[What the task requires]
Copy word for word the stretch from "I agree that" through "Get a grip!" in the news article below about Gary Glitter's heart attack in a Vietnamese prison.

[Exercise passage]
Gary Glitter 'could return to Britain early' after surviving heart attack in Vietnamese prison
Last updated at 00:52am on 22.01.08Gary Glitter has suffered a heart attack in the Vietnamese prison where he is serving three years for child abuse.
Officials are deciding whether to send the disgraced pop star back to Britain on grounds of ill health.
Glitter, who was jailed in 2006 for abusing girls aged 11 and 12, was taken to casualty after he collapsed in his jail dormitory.
Yesterday, the 63-year- old was under police guard at the hospital in Phan Thiet, a coastal town in the country's south.
Scroll down for more...

Glitter walks the grounds of a hospital in Vietnam where he is recovering following a heart attack
Doctors say he is at risk of a second heart attack and is too ill to return to prison in the nearby resort of Thu Duc.
British embassy officials have visited Glitter in hospital and held talks with prison chiefs to discuss the next step.
A prison source said there were three options - make him serve out his sentence and risk having him die in custody, send him home to serve it in Britain, or release him unconditionally in Vietnam's annual lunar new year amnesty in February.
"The decision will be taken at the very highest level because what happens to Mr Glitter reflects on Vietnam", he said.
Scroll down for more...

Paedophile Glitter appears frail in the grounds of Benh Vien hospital
Officials in the capital, Hanoi, have ordered that he serve out his full term, less a three-month reduction in sentence granted last year, meaning he would go free in August.
Glitter - real name Paul Gadd - was put on tablets for high blood pressure last year and told to stop buying beer from the prison canteen.
He has been exempted from hard labour because of his age and shares a cell with 18 foreign inmates, most of them Asian.
Prison staff say Glitter has become increasingly isolated and depressed and is visited only by his lawyer. His health is said to have deteriorated sharply over Christmas and the New Year.
Scroll down for more...

Gary Glitter appears in court in Vietnam in 2006. He could be released early and allowed to return to Britain
The former singer faces immediate deportation when he is released.
If he returns to Britain he could face further charges under the Sex Offences Act 2003 which covers "sex tourism" abroad.
Glitter left the UK after serving a four-month jail sentence imposed in November 1999 for possessing 4,000 photographs of children being abused. He was also put on the sex offenders' register.
Reader views (12)
Let's hope he gets worse soon!
- Dave, London
Hopefully he will die there, as speaking for many parents here in the UK, we certainly do not want him back here!
- Brandon Thomas, London UK
No GS Randall we don't release them so that they prey on more children but neither do we encourage people who use language such as "let them rot in hell" in relation to them either.
I agree that paedophiles do not need apologists, they don't need anger directed at them either, what they need is help.
- Casper Slides, Bath, UK
Casper: sorry, but that's rubbish. Look how many victims of paedophiles don't go on to abuse others. I haven't abused anyone else - and I wasn't let down by society, either: I was let down by my nice, respectable middle-class neighbour who thought it was OK to abuse a 6 year old.
Get a grip!

[Excerpted data]
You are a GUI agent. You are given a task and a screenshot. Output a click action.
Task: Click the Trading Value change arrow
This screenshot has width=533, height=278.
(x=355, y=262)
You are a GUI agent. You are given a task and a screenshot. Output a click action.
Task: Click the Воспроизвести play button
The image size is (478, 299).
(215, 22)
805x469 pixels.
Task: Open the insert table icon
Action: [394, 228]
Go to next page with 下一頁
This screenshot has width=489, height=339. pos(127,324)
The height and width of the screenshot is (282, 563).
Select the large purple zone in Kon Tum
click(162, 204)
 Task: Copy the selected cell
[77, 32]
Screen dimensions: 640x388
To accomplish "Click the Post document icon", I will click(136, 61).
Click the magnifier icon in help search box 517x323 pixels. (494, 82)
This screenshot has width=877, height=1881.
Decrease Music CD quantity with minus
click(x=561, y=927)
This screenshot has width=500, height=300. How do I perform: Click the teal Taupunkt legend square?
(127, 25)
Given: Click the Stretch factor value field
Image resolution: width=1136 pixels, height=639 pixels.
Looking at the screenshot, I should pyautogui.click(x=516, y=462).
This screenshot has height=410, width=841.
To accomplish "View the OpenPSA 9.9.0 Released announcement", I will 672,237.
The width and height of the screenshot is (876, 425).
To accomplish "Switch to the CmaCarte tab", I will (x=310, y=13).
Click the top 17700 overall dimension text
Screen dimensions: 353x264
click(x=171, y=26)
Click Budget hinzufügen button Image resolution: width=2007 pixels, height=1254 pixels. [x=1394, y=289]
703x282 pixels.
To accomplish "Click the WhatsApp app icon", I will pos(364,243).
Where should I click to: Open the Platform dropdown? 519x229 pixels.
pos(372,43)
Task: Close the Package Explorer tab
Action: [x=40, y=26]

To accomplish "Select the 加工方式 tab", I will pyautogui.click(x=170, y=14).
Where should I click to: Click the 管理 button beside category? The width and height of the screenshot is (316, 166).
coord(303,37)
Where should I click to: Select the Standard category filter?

[Response area]
I agree that paedophiles do not need apologists, they don't need anger directed at them either, what they need is help.
- Casper Slides, Bath, UK
Casper: sorry, but that's rubbish. Look how many victims of paedophiles don't go on to abuse others. I haven't abused anyone else - and I wasn't let down by society, either: I was let down by my nice, respectable middle-class neighbour who thought it was OK to abuse a 6 year old.
Get a grip!